Am I on the correct track, are there any errors so far in my proof, is it non-rigorous. If so, please let me know. If not then how can I go about proving the reverse implication to show that $h$ is a homeomorphism?
Best Answer
OK, so the question is clearer if you write it like this:
There's a relation on a $n$-dimensional closed unit ball $D^n$:
$$x\sim y\mbox{ if and only if }x=y\mbox{ or }\lVert x\rVert =\lVert y\rVert =1$$
Prove that $D^n\ /\sim$ is homeomorphic to $S^n$.

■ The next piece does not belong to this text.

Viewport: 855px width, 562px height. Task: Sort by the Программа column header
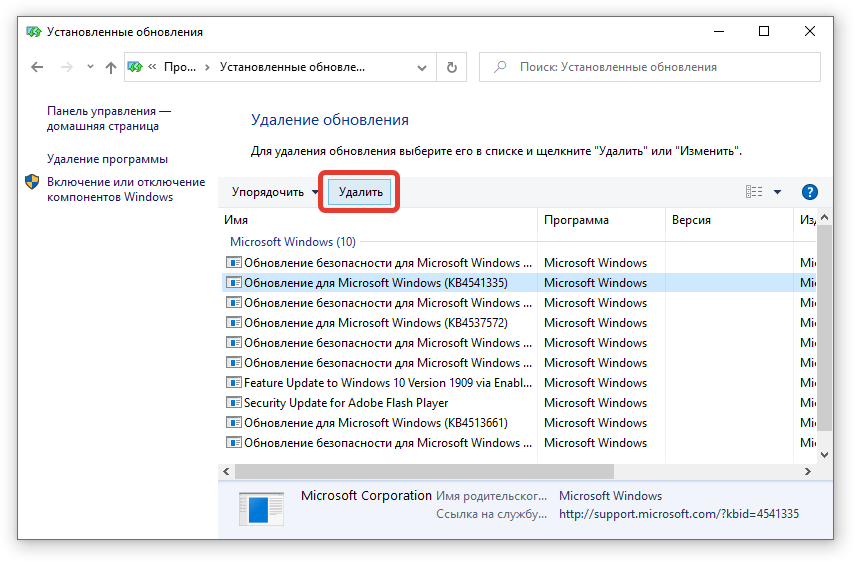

First of all note that your function $h$ is not a homeomorphism because it is not "onto" (your last coordinate is always nonnegative).
Proof. Start by looking the other way around. Define
$$\theta:\mathbb{R}^{n}\to S^n$$ $$\theta(x_1, \ldots, x_n)=\bigg(\frac{S-1}{S+1}, \frac{2x_1}{S+1},\cdots,\frac{2x_n}{S+1}\bigg)$$
where $S=\sum x_i^2$. This map is also known as the stereographic projection (or more accurately its inverse). Note that the image consists of all points on the sphere except for $(1,0,\ldots, 0)$. Also $\theta$ is one-to-one.

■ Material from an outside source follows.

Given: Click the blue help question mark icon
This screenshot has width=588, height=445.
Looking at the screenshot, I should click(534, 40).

Now define a map from open disk to $\mathbb{R}^n$:
$$g:B^n\to\mathbb{R}^n$$ $$g(x)=\begin{cases} \tan\bigg(\frac{\pi}{2}\lVert x\rVert\bigg)\frac{x}{\lVert x\rVert}\mbox{ if }x\neq 0 \\ 0\mbox{ otherwise } \end{cases}$$
This is a homeomorphism, an inverse given by scalar multiplication by $\arctan$.
Finally we are ready to define our function:
$$f:D^{n}\to S^n$$ $$f(x)=\begin{cases} \theta\big(g(x)\big)\mbox{ if } \lVert x\rVert < 1 \\ (1,0,\ldots,0)\mbox{ otherwise} \end{cases}$$
You can easily check that it is continous (that's because of properties of stereographic projection, the closer arguments get to infinity in $\mathbb{R}^n$ the closer values get to $(1,0,\ldots,0)$) and "onto". Also
$$f(x)=f(y)\mbox{ if and only if }x=y\mbox{ or }\lVert x\rVert = \lVert y\rVert = 1$$
In particular $f$ induces the mapping
$$\overline{f}:D^n\ /\sim\to S^n$$ $$\overline{f}([x])=f(x)$$
This map is continous, one-to-one and "onto". Since $D^n$ is compact then so is $D^n\ /\sim$ (you only need to verify that it is Hausdorff) and thus $\overline{f}$ is also closed. Therefore the inverse is continous so $\overline{f}$ is a homeomorphism. $\Box$